### Source text
[Begin]
Noon - Disquiet

A Closer Listen

America, you are fat, famished, and fleeting.  Now gloating, now moaning your cabinet shift—Earth’s mantle rumbling four letter words—are we consumed by an age of terror apprised of its errors?  Or are we gasping for air earned in appraisal of its heir urns?  Not waiting for an answer, Noon loiters thick with mustard gas in shallow trenches.  As if Jimmy Hendrix were backed by a sweaty band of wolverines stoned on mescaline—testing effects pedals, armed with two amps and a few drum heads—the math rocking noise trio rouse decibels of righteous thunder.  (Don’t forget the tetanus shot.)

—American road rage.

Disquiet provides the kind of myofascial release equivalent to huffing gravel off the tarmac: After the initial nose bleed subsides—leaving nostrils numb and ears ringing—one starts savoring jet fumes with a bon vivant’s palate—gauging the role of speed in the Industrial Age.  (A game smacking of time baited and space betrayed.)

—American waste.
[End]
### Objective a
In the records, start at the line containing "You are a computer-use" and end after the line containing "click(x=323, y=32)". Rewrite those lines with "Tx Panel" changed to "Rx Panel" and everything else kept the same, and omit the pictures.

### Records for this exercise
[Begin]
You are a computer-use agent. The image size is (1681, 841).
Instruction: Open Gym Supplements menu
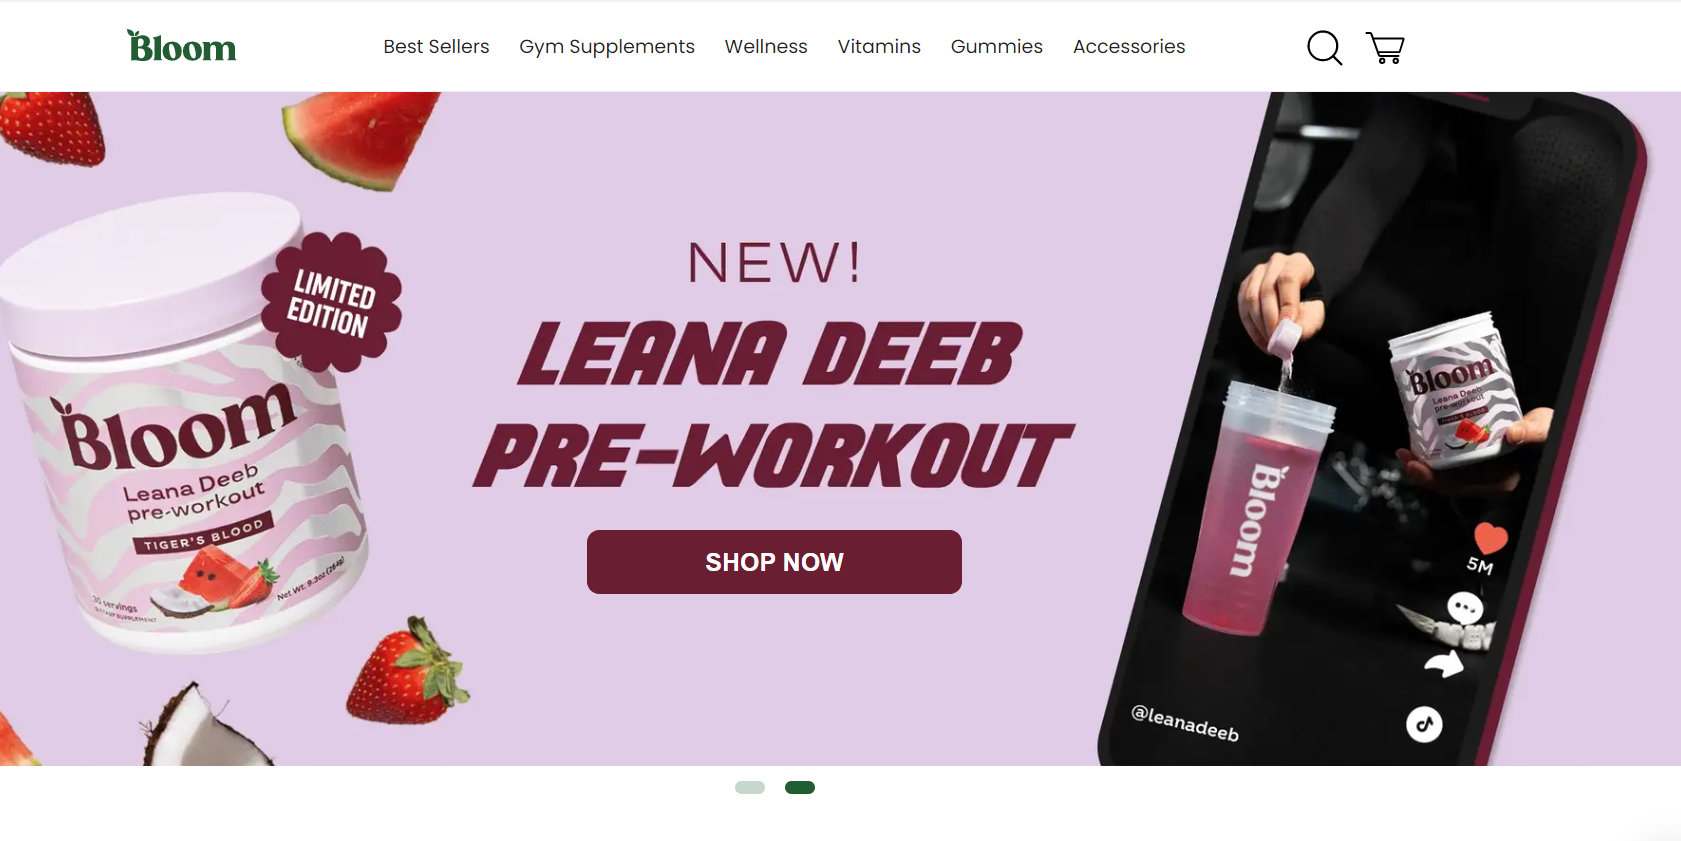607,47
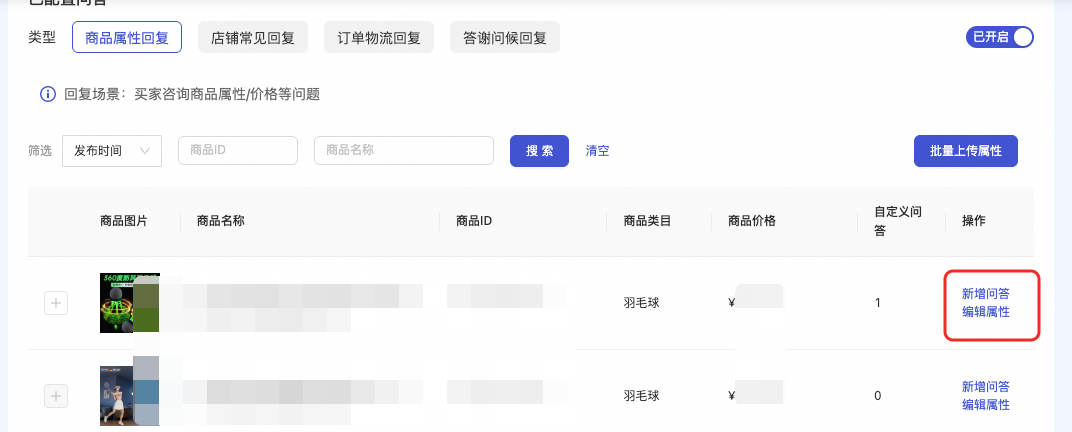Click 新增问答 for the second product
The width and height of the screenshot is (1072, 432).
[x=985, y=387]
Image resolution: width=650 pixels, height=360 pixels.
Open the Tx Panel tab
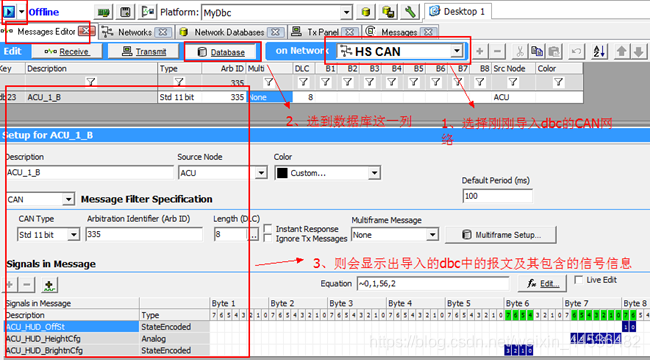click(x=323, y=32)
[End]
[Begin]
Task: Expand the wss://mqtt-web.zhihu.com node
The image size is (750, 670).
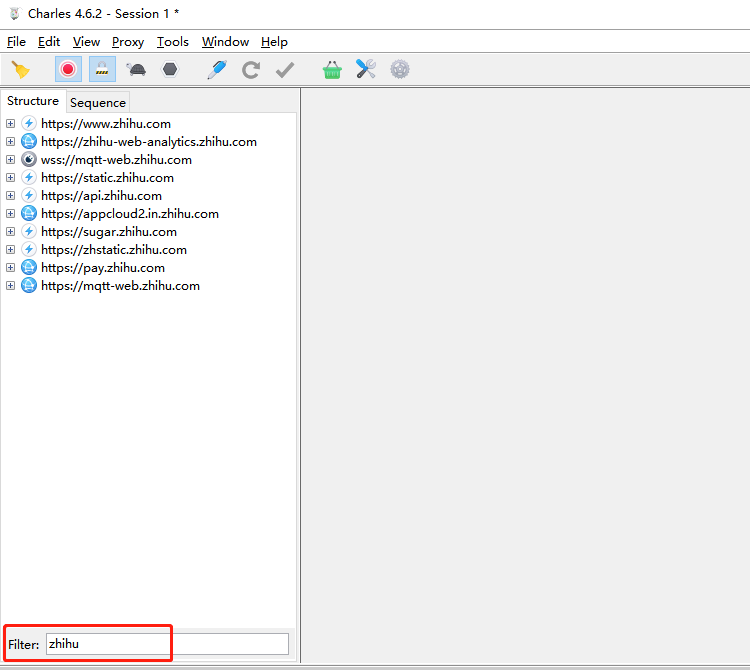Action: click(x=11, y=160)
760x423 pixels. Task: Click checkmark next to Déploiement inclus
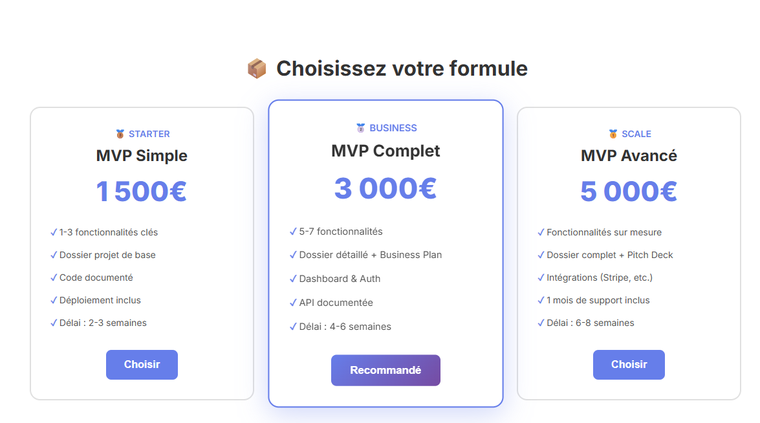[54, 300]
[End]
### Objective b
Copy the passage from the review of Noon's Disquiet, starting at the words "America, you are" and ending after the words "the tetanus shot.)".

### Worked solution a
You are a computer-use agent. The image size is (1681, 841).
Instruction: Open Gym Supplements menu
607,47
Click 新增问答 for the second product
The width and height of the screenshot is (1072, 432).
[x=985, y=387]
Image resolution: width=650 pixels, height=360 pixels.
Open the Rx Panel tab
click(x=323, y=32)

### Worked solution b
America, you are fat, famished, and fleeting.  Now gloating, now moaning your cabinet shift—Earth’s mantle rumbling four letter words—are we consumed by an age of terror apprised of its errors?  Or are we gasping for air earned in appraisal of its heir urns?  Not waiting for an answer, Noon loiters thick with mustard gas in shallow trenches.  As if Jimmy Hendrix were backed by a sweaty band of wolverines stoned on mescaline—testing effects pedals, armed with two amps and a few drum heads—the math rocking noise trio rouse decibels of righteous thunder.  (Don’t forget the tetanus shot.)